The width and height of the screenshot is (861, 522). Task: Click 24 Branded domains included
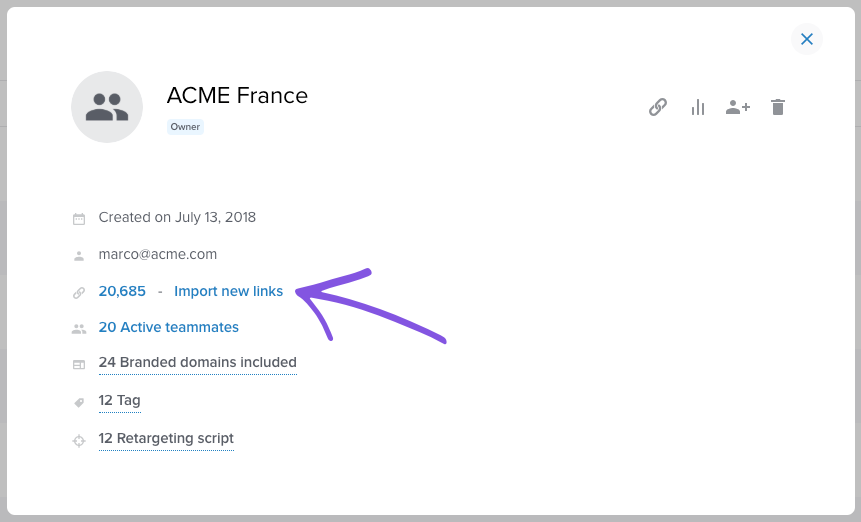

--

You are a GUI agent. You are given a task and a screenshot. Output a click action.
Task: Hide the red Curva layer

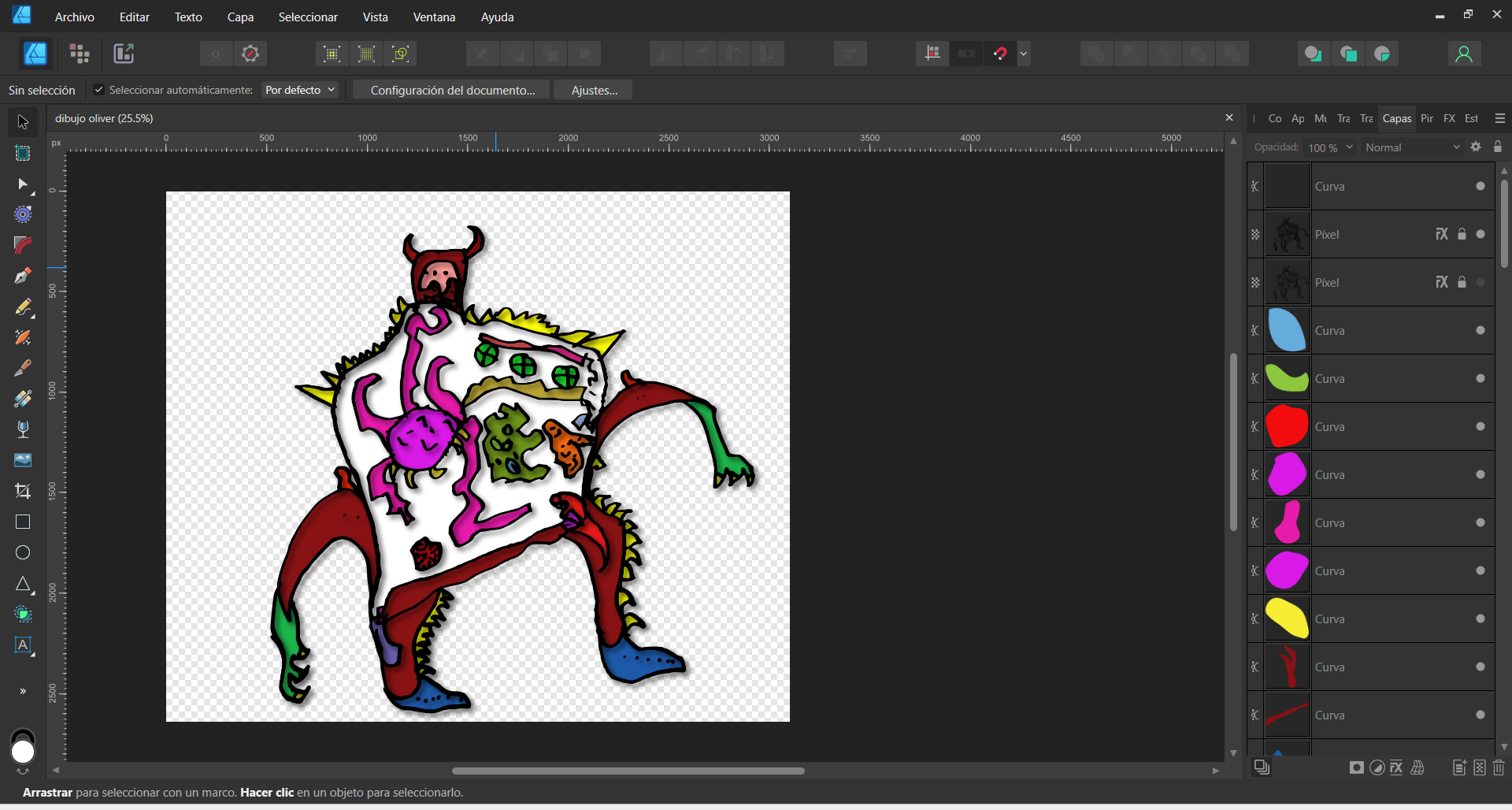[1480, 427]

...

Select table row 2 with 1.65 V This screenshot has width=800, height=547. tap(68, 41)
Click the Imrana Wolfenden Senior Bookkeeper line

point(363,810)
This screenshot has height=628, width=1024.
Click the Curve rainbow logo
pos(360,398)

◆ **Directions for this task**:
Locate the word "width" in the records and collect each line it appears in.

◆ **Answer space**:
The width and height of the screenshot is (861, 522). Task: Click 24 Branded domains included
Select table row 2 with 1.65 V This screenshot has width=800, height=547. tap(68, 41)
This screenshot has height=628, width=1024.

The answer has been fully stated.